The User model has the following attributes: Name(string), Age(integer). The Comment model has the following attributes:Content, user_id. For a comment a user_id can be null.
Joins:
:joins performs a inner join between two tables. Thus
Comment.joins(:user)
#=> <ActiveRecord::Relation [#<Comment id: 1, content: "Hi I am Aaditi.This is my first comment!", user_id: 1, created_at: "2014-11-12 18:29:24", updated_at: "2014-11-12 18:29:24">,
#<Comment id: 2, content: "Hi I am Ankita.This is my first comment!", user_id: 2, created_at: "2014-11-12 18:29:29", updated_at: "2014-11-12 18:29:29">,
#<Comment id: 3, content: "Hi I am John.This is my first comment!", user_id: 3, created_at: "2014-11-12 18:30:25", updated_at: "2014-11-12 18:30:25">]>
will fetch all records where user_id (of comments table) is equal to user.id (users table). Thus if you do
Comment.joins(:user).where("comments.user_id is null")
#=> <ActiveRecord::Relation []>
You will get a empty array as shown.
Moreover joins does not load the joined table in memory. Thus if you do
comment_1 = Comment.joins(:user).first
comment_1.user.age
#=>←[1m←[36mUser Load (0.0ms)←[0m ←[1mSELECT "users".* FROM "users" WHERE "users"."id" = ? ORDER BY "users"."id" ASC LIMIT 1←[0m [["id", 1]]
#=> 24
As you see, comment_1.user.age
will fire a database query again in the background to get the results
Includes:
:includes performs a left outer join between the two tables. Thus
Comment.includes(:user)
#=><ActiveRecord::Relation [#<Comment id: 1, content: "Hi I am Aaditi.This is my first comment!", user_id: 1, created_at: "2014-11-12 18:29:24", updated_at: "2014-11-12 18:29:24">,
#<Comment id: 2, content: "Hi I am Ankita.This is my first comment!", user_id: 2, created_at: "2014-11-12 18:29:29", updated_at: "2014-11-12 18:29:29">,
#<Comment id: 3, content: "Hi I am John.This is my first comment!", user_id: 3, created_at: "2014-11-12 18:30:25", updated_at: "2014-11-12 18:30:25">,
#<Comment id: 4, content: "Hi This is an anonymous comment!", user_id: nil, created_at: "2014-11-12 18:31:02", updated_at: "2014-11-12 18:31:02">]>
will result in a joined table with all the records from comments table. Thus if you do
Comment.includes(:user).where("comment.user_id is null")

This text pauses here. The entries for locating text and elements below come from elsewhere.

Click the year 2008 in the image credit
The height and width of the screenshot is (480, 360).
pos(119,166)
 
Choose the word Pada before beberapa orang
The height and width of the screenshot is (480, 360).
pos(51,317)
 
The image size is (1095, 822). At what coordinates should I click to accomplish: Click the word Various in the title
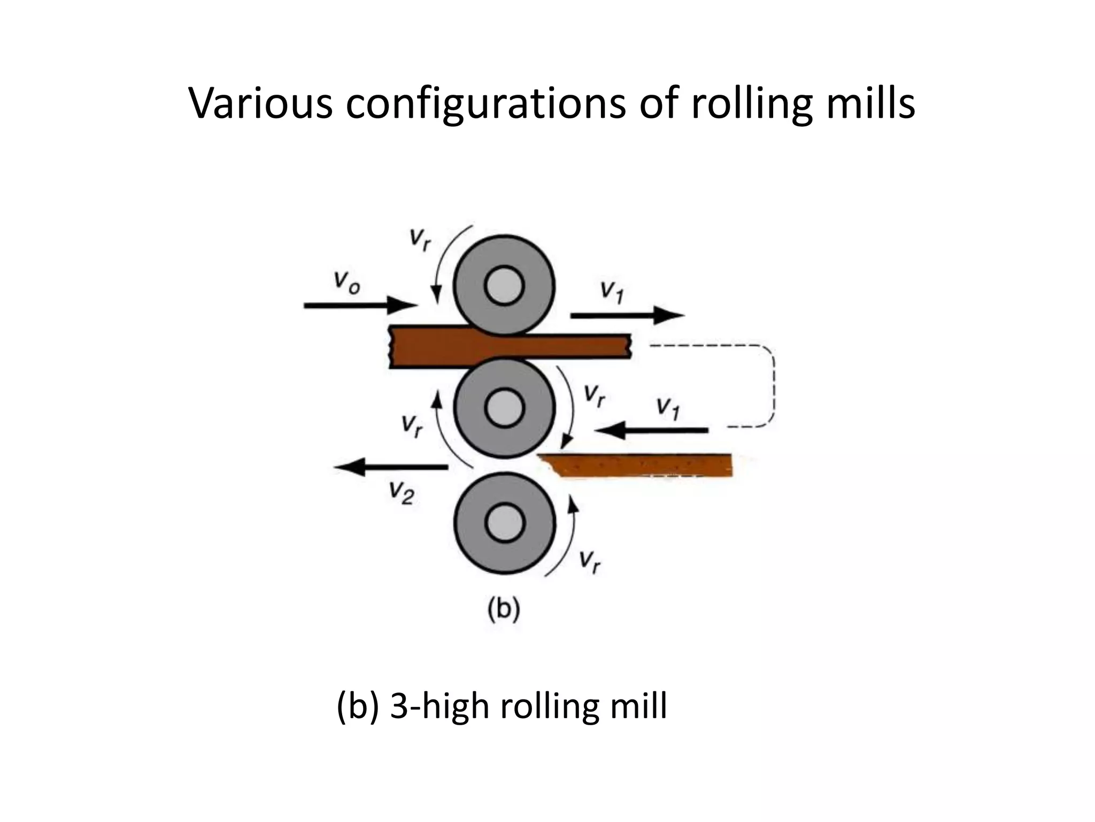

#=> #<ActiveRecord::Relation [#<Comment id: 4, content: "Hi This is an anonymous comment!", user_id: nil, created_at: "2014-11-12 18:31:02", updated_at: "2014-11-12 18:31:02">]>
it will fetch records where comments.user_id is nil as shown.
Moreover includes loads both the tables in the memory. Thus if you do
comment_1 = Comment.includes(:user).first
comment_1.user.age
#=> 24
As you can notice comment_1.user.age simply loads the result from memory without firing a database query in the background.